According to the post on sorting below, what running time does a binary search require?

### [Selected text]
────────────────────────────────────────
Tuesday, March 10, 2009

Big O Notation 2: Sorting

As a Card-Carrying Nerd (you have to mail away exactly 314 cereal box tops for your card) I find entertainment in some very unusual activities.  For example, I like to execute algorithms by hand. When I find a pack of cards lying around, I often find myself shuffling them, dealing out about 10-20, and operating a QuickSort on them. Sometimes when I have a stack of old bills and I want to eliminate duplicates while retaining the latest copy for my records, I'll even lay them out in a grid on the floor and perform a bucket sort.

Sorting algorithms are material from Intro to Computer Science 1, but I'm going to give a very condensed overview of the topic as background material to what I'm going to go over in a future post. If you're already rock solid on sorting algorithms, I suggest you skip or skim this one, and I promise I'll get to more practical discussions later.

You'll remember that in the last post on Big O, I explained that a "dumb dictionary search" (just viewing each word one at a time) requires O(n) time, while a more efficient search (which is also known as a "binary search") requires only O(log n) time, which is a lot shorter. But the binary search only works if the words are in some kind order already. If they're all scrambled up -- if "xylophone" comes before "cereal" comes before "pheasant" -- then you have no choice but to execute a dumb search. There's no other way to find your word besides looking at every entry to make sure you didn't miss any.

Therefore, it's often helpful to sort a list of things (such as dictionary words). Of course, sorting a dictionary might take longer than actually searching it. But if you have to search the dictionary multiple times, it's worth it. You eat the cost of sorting only once, but you get to do binary searches as many times as you want after that.
────────────────────────────────────────
### [Data rows]

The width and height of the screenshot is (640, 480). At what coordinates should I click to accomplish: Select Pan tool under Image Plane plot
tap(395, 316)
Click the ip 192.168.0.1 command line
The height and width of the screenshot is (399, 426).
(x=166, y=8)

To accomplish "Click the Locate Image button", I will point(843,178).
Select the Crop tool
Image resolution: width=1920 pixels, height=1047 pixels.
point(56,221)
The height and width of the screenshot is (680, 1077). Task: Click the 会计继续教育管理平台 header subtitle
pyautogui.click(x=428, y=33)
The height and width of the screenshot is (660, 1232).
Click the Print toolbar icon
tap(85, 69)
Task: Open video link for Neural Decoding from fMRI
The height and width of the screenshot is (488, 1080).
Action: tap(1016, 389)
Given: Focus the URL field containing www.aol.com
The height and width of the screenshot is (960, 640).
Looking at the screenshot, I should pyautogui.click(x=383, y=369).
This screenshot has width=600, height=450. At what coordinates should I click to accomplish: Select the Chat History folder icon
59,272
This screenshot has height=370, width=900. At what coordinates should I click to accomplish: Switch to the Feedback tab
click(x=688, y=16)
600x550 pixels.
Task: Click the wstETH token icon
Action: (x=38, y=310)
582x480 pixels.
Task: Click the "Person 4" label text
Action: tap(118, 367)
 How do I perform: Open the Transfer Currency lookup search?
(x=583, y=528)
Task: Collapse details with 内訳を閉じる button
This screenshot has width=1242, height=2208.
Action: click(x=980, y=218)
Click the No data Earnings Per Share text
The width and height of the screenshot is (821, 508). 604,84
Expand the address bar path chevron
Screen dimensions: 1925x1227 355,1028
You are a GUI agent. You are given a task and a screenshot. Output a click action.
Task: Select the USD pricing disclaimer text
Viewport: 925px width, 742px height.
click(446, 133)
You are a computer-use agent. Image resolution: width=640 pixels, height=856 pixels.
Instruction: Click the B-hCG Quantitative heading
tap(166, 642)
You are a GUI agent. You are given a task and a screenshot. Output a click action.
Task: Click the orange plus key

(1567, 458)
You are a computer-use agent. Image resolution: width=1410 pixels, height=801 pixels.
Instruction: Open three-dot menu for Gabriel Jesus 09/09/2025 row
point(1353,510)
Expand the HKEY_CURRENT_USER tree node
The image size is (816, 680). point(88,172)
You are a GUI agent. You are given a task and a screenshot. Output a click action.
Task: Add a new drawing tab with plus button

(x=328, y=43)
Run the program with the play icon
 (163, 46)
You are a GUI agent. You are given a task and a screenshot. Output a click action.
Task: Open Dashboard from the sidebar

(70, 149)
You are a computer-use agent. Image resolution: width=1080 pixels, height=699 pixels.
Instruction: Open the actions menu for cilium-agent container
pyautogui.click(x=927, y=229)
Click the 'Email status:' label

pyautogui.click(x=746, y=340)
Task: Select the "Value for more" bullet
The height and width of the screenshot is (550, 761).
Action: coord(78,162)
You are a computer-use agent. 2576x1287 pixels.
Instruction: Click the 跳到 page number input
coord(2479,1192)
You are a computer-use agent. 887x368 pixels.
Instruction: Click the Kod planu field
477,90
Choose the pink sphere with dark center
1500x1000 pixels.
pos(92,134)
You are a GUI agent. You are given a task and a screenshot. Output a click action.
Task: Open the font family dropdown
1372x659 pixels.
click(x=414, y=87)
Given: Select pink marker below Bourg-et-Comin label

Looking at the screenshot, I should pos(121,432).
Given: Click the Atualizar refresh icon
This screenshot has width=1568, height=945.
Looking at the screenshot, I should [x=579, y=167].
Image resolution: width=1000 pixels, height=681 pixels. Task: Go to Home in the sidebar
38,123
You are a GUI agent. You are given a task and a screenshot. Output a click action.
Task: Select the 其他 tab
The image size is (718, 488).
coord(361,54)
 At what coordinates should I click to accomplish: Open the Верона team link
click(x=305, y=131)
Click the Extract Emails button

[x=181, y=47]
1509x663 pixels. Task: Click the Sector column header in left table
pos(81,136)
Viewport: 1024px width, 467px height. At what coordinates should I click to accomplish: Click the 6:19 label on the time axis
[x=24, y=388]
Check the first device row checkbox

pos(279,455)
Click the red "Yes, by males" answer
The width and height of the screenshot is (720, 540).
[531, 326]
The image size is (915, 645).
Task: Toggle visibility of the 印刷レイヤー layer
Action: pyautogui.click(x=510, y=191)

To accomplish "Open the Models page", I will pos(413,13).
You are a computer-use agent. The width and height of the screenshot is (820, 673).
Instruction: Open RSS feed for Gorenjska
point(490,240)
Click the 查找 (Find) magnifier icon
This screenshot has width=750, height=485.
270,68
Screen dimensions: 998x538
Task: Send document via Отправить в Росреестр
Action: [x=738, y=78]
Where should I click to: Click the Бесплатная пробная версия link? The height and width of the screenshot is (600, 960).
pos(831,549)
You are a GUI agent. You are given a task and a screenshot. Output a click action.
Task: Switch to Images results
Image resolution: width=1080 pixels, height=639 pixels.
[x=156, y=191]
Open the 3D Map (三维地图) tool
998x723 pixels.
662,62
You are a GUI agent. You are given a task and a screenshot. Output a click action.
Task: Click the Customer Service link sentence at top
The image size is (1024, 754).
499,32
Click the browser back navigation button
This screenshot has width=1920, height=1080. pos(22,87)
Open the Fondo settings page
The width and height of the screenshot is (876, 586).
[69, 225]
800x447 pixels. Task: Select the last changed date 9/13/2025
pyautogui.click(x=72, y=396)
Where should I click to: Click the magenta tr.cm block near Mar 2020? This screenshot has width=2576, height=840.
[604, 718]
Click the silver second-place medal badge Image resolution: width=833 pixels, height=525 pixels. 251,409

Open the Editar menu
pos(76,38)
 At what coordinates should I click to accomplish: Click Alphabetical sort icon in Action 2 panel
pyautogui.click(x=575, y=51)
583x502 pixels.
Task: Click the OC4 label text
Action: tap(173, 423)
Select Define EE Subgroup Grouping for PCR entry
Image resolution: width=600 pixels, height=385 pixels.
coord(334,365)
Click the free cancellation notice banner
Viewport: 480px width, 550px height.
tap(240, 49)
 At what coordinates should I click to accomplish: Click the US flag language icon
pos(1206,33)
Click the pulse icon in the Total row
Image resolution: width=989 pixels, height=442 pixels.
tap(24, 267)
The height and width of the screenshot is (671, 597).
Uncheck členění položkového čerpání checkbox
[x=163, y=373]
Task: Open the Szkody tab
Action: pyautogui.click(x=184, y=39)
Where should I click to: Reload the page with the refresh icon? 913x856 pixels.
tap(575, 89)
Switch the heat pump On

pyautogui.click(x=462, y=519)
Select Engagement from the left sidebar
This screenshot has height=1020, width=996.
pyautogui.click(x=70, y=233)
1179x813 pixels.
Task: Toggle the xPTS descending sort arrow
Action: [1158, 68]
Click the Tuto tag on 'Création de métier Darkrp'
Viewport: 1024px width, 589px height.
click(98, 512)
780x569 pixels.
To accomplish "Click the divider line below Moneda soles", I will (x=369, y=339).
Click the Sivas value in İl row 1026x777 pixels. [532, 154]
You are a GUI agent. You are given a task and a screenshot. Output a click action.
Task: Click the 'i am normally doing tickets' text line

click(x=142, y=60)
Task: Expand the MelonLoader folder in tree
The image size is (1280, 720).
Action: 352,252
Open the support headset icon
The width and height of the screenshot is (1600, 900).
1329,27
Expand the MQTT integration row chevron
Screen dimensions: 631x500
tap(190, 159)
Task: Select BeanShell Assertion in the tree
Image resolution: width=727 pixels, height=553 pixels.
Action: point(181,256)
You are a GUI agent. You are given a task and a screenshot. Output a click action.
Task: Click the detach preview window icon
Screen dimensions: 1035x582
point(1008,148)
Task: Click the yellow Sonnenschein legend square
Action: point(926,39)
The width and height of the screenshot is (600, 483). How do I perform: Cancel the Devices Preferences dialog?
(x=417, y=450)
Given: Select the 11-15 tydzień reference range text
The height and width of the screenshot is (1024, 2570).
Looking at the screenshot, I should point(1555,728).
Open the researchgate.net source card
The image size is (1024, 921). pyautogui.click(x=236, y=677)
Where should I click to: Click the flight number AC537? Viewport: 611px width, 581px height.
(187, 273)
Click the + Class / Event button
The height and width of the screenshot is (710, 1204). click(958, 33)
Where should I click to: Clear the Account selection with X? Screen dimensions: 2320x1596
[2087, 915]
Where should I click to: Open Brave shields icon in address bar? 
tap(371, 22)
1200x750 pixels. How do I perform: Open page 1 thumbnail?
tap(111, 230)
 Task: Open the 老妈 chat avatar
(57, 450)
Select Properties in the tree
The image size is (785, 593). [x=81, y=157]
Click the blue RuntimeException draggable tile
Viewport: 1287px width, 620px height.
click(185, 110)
────────────────────────────────────────
### [Task answer]
O(log n).